- Task goal -
Go through the data and copy each line where the word "legend" shows up.

╭─ Records for this exercise

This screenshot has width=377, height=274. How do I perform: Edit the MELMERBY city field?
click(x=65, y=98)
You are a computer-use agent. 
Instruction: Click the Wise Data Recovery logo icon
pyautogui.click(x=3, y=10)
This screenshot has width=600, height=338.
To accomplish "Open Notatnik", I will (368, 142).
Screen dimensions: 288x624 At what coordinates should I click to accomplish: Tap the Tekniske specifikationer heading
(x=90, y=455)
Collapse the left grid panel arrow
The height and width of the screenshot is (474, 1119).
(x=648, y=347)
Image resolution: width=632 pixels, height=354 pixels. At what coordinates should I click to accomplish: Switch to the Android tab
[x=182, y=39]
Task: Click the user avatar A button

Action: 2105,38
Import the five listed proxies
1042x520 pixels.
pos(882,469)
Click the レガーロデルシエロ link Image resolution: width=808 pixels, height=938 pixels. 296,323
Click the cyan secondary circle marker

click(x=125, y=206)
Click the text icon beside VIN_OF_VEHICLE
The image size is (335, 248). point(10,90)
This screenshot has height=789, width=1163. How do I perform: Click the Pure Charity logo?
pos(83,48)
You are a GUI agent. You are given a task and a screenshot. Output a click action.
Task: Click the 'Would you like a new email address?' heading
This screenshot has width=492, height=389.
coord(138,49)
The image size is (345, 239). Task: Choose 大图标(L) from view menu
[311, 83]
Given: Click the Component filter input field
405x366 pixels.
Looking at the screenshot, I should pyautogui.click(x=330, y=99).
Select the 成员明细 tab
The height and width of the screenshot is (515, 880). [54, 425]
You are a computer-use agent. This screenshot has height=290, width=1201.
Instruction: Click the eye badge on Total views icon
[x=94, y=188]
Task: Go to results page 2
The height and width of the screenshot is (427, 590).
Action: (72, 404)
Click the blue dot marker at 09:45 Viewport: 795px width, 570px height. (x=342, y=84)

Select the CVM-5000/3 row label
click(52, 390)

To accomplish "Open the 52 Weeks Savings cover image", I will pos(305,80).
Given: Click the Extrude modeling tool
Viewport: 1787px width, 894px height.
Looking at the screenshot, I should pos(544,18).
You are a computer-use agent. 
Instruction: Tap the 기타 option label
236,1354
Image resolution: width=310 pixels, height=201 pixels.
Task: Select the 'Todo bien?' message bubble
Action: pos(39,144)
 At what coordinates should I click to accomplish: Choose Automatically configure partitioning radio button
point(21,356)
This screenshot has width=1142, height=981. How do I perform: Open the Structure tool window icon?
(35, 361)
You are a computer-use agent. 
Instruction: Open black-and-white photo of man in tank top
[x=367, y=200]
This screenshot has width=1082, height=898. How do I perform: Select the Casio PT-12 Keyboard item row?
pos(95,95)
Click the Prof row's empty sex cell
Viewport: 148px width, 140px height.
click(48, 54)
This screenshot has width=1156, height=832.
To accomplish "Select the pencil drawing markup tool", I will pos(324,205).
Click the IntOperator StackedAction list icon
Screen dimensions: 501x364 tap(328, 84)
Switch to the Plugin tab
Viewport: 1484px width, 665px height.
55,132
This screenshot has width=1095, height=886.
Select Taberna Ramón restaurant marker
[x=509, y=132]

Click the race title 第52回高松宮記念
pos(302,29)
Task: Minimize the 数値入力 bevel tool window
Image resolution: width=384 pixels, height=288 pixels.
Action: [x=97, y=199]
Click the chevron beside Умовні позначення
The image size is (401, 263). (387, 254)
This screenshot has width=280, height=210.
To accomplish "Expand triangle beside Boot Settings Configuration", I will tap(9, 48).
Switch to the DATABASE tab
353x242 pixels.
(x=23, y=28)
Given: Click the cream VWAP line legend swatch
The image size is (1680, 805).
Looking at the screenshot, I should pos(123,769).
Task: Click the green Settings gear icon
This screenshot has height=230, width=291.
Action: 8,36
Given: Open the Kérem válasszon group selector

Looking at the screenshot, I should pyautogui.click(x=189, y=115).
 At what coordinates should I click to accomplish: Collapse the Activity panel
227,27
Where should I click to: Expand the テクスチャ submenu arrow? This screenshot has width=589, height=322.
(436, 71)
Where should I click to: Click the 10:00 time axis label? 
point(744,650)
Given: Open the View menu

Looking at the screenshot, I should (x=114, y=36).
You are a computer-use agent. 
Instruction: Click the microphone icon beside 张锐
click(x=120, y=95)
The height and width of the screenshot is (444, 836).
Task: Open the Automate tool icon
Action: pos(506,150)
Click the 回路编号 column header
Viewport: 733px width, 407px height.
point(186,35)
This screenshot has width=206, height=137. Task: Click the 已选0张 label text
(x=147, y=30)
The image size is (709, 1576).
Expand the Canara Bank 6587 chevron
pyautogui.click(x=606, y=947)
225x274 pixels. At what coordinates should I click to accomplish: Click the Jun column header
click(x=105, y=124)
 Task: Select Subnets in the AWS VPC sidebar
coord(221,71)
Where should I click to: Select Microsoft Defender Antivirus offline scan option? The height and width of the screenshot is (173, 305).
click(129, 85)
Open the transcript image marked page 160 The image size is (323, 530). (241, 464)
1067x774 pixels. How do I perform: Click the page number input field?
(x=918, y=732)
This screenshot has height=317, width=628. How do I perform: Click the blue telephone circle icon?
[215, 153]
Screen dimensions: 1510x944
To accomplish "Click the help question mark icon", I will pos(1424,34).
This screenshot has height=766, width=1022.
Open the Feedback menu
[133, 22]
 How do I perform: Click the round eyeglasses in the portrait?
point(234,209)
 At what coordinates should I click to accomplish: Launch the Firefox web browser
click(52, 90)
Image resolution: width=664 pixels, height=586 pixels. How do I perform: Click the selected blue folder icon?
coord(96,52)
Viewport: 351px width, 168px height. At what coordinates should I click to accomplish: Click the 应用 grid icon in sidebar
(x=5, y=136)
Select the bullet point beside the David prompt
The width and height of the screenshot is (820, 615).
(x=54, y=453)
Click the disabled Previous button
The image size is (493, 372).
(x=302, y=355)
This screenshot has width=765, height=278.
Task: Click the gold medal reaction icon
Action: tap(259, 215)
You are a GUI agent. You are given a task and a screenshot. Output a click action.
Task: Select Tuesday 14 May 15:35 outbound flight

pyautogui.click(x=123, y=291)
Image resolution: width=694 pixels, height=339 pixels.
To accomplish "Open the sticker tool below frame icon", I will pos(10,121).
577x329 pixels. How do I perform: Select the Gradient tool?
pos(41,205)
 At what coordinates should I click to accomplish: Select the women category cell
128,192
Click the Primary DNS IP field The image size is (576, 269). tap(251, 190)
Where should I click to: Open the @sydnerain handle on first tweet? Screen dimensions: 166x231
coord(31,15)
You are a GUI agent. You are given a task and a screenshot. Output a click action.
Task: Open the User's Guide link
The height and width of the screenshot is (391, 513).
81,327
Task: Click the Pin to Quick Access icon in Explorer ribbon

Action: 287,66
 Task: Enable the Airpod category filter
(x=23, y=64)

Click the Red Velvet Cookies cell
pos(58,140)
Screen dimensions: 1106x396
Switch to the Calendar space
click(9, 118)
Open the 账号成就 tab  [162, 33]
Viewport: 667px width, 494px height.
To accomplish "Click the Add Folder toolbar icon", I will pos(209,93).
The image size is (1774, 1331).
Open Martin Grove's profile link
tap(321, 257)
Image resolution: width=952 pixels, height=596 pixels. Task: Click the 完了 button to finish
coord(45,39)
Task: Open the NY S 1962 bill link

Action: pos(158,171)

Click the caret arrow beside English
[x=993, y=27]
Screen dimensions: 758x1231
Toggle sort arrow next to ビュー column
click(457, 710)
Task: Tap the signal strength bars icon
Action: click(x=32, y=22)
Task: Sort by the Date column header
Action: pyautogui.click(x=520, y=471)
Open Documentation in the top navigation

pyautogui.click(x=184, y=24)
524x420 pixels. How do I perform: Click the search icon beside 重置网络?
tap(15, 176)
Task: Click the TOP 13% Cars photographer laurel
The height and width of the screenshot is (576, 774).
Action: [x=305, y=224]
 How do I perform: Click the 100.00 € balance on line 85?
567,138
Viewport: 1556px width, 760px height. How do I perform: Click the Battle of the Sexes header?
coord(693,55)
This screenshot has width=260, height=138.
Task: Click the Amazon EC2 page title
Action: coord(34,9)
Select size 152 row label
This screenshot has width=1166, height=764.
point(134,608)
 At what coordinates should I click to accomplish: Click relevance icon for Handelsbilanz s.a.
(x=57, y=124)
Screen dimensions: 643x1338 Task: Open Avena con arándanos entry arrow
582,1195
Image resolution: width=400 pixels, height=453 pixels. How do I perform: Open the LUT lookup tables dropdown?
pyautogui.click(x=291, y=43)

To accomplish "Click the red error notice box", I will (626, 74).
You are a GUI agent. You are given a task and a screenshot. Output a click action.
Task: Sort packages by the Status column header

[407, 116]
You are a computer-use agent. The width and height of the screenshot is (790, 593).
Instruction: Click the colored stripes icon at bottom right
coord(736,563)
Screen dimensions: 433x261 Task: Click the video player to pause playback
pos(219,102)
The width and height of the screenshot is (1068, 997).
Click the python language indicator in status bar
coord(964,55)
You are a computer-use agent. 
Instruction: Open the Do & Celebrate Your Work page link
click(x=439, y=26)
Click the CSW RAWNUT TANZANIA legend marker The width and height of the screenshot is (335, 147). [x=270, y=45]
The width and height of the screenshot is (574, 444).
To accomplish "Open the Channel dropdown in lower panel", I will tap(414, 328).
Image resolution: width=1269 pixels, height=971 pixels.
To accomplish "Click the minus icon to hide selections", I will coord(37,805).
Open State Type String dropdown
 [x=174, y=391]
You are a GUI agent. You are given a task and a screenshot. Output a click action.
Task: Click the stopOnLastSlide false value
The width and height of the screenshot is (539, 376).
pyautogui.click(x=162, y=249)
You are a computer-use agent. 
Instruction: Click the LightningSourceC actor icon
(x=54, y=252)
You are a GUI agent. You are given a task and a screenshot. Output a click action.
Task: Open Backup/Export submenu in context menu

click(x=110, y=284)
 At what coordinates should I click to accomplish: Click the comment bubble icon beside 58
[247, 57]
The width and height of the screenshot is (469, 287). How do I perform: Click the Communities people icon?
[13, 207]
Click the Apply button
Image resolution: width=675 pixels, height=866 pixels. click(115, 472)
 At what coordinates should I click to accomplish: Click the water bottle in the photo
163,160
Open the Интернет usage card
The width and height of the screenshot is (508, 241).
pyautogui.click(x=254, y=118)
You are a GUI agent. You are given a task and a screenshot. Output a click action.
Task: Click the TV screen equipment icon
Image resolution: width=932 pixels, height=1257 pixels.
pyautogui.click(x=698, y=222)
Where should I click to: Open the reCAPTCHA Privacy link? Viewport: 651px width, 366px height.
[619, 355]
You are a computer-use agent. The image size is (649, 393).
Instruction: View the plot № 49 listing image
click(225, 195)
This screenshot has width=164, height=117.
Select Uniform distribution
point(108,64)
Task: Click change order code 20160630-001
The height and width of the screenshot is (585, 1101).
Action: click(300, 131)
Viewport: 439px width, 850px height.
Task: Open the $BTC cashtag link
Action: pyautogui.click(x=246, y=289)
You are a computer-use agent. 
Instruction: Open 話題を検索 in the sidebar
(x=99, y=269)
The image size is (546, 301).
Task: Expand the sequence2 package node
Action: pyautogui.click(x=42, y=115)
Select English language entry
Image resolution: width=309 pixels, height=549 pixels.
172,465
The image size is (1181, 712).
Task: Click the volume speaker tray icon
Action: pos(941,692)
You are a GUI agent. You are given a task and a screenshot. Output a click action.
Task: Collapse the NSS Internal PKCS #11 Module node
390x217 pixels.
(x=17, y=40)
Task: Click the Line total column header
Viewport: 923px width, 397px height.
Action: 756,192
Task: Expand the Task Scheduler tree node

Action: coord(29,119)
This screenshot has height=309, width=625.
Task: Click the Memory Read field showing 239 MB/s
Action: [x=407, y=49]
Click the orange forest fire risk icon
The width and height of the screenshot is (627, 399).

╰─

- Task answer -
Given: Click the cream VWAP line legend swatch
Click the CSW RAWNUT TANZANIA legend marker The width and height of the screenshot is (335, 147). [x=270, y=45]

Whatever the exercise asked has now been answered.